Payton and Ashleigh met when she was a freshman at the University of Montevallo on a blind date — having a discussion not normally had when first meeting someone.
“Our first conversation was about our desire to one day be parents,” she says. “We had both traveled overseas and seen firsthand the need for loving and nurturing homes. We both said from that conversation that we wanted to adopt.”
They obviously hit it off, getting engaged a year later and married seven months after that. A year into their marriage, the couple was told they wouldn’t be able to have children, which was fine with them since they knew they wanted to adopt to help vulnerable children.
They began the adoption process, but things fell through. The day they decided they wouldn’t continue pursuing adoption is the day they found out they were pregnant.
“We were told we would miscarry, and even if he was born, he would never make it,” Ashleigh recalls. “He was born perfectly healthy, and nine months later, we got pregnant again.”
With two boys — Turner, now 5, and Griffin, 3 1/2 — they decided to keep their plans of adoption on hold. However, when they came across a photo of a child with Down syndrome, they said they felt the Lord tugging on their hearts.
“We prayed about it and called, but she had been matched,” Ashleigh says. “We knew the Lord was still pushing us in that direction of international adoption.”
They began looking at children from Bulgaria, which has a high need for special needs adoptions. The majority of children born there with special needs are put in orphanages.
“We saw the need, and I had recently taken a position as a preschool special education teacher,” says Ashleigh, who teaches at Trace Crossings Elementary School. “I felt that was preparing me to mother a child with physical needs.”
That’s when they found their daughter, Merit.
They were set to travel to Bulgaria in March 2020 to adopt her, but COVID brought those plans to a halt. Then in July, they were able to do a video call with their daughter, though the connection was blurry at best. During their court meeting in November of last year, they found out they needed to be there in 12 tickets to bring her home.
“We bought plane tickets and flew across the world during the middle of a global pandemic to pick up our daughter,” she says.

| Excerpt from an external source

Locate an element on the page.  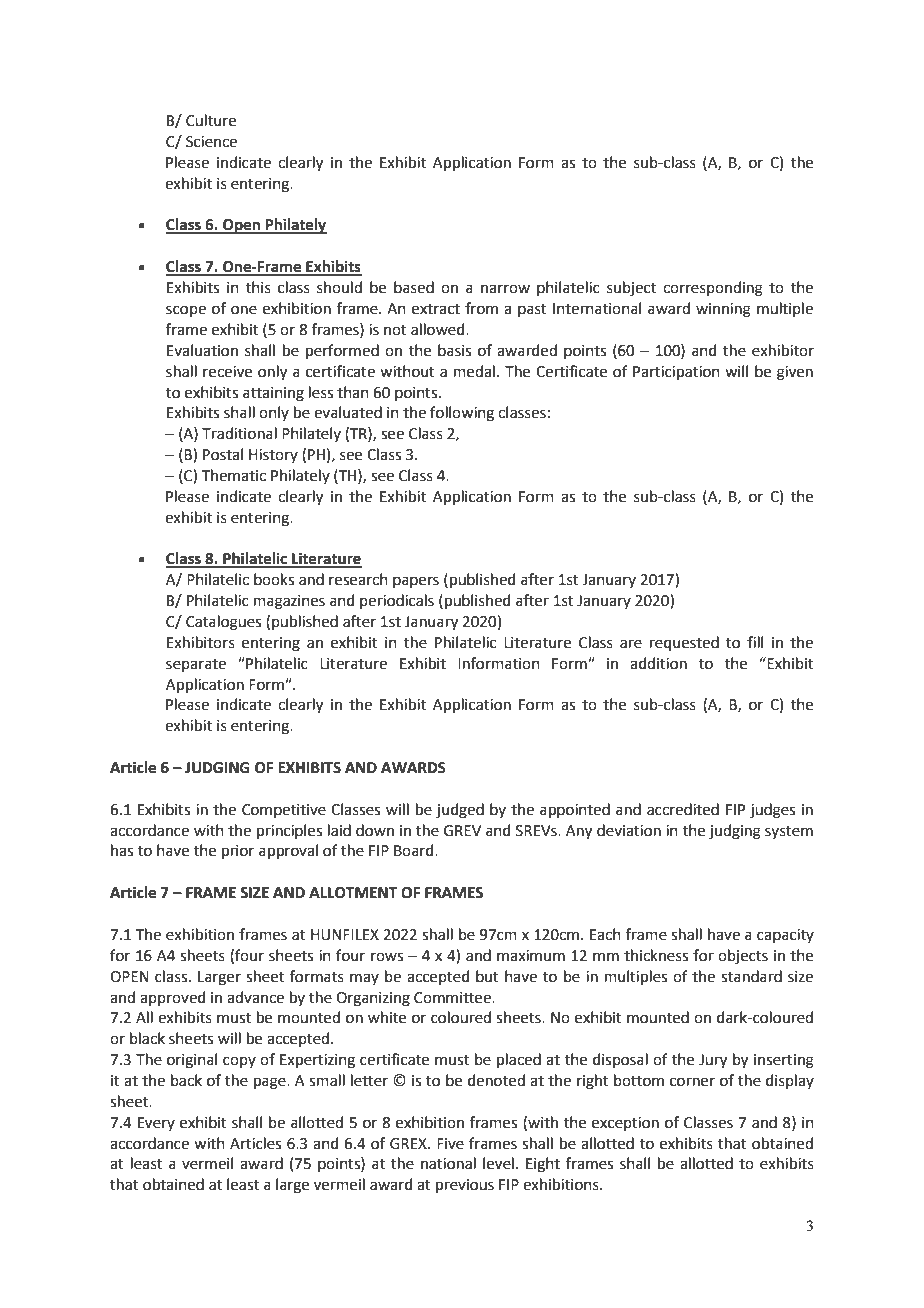
Thematic is located at coordinates (234, 475).
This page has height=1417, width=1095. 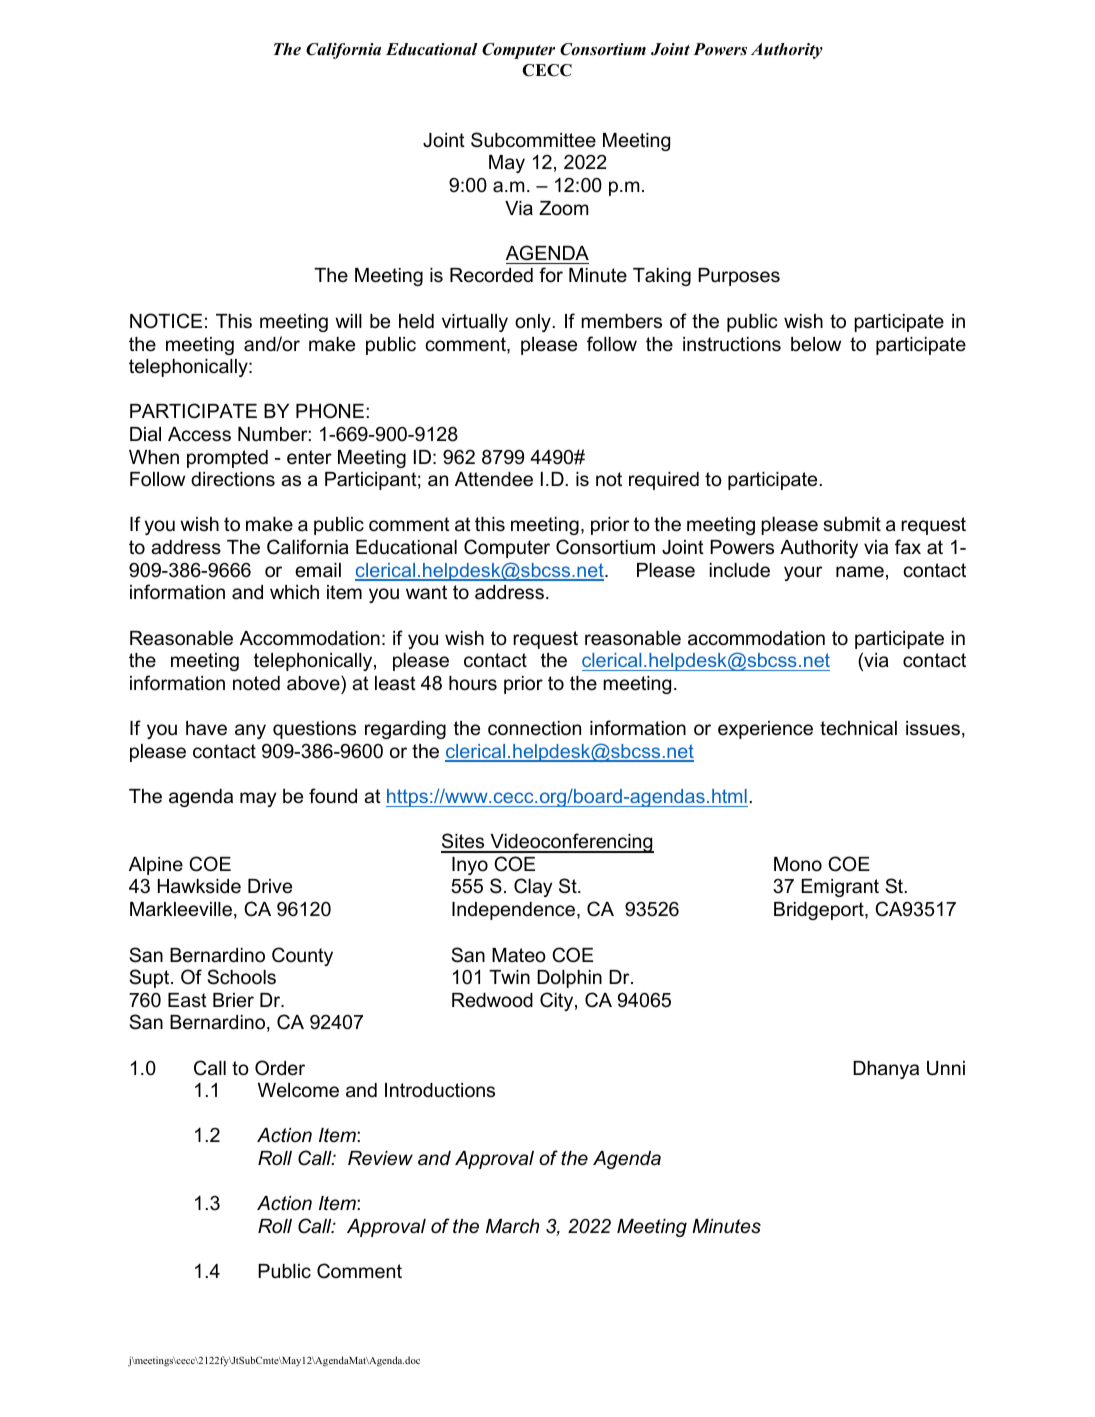 What do you see at coordinates (534, 728) in the page?
I see `connection` at bounding box center [534, 728].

Up to that point, they had only been given a single photo of her, which they held onto through the whole process. They didn’t have updates, which they say was gut-wrenching. But, then came the moment they met Merit.
“It was exactly like them laying my two boys on my chest after I gave birth. She was mine. It was love at first sight,” she said. “To finally have her in my arms was indescribable.”
As with bringing home a new family member, there can be some adjustments. Their oldest son struggled at first to understand how she could be so small but not a baby. But those feelings quickly turned into ones of a strong bond for both of their boys.
“I think they would climb mountains to help her,” Ashleigh says. “They love her. It’s crazy how much they love her.”
Merit, who is 3 1/2, has Down syndrome, institutional autism, and other cognitive delays. “She’s very much like an infant or 1-year-old,” Ashleigh says.
Merit goes with Ashleigh to her school two days a week, along with participating in different therapy services.
“We knew we were welcoming a child with medical special needs,” she says. “We cast our fears to the Lord. That was his plan for us and our family. It really opened our eyes to growing our family in this way. The more we leaned on him, the easier it would be.”
In the months since bringing her home, their love for their daughter has only grown. Merit is resilient, sassy, determined, and a fighter, Ashleigh says. She likes everything pink and purple, and they’ve enjoyed all of the girly activities like playing dress-up and fixing hair.
Ashleigh says they’ve also been able to talk with so many other families who have gone through adoption, giving them a special circle of friends who truly understand what they’re going through.
“This process has made us grow closer as a family and spiritually,” says Payton, who is the director of communications and operations at the Shelby County Chamber. “We’ve seen how things work in God’s perfect timing if you allow him to take the lead.”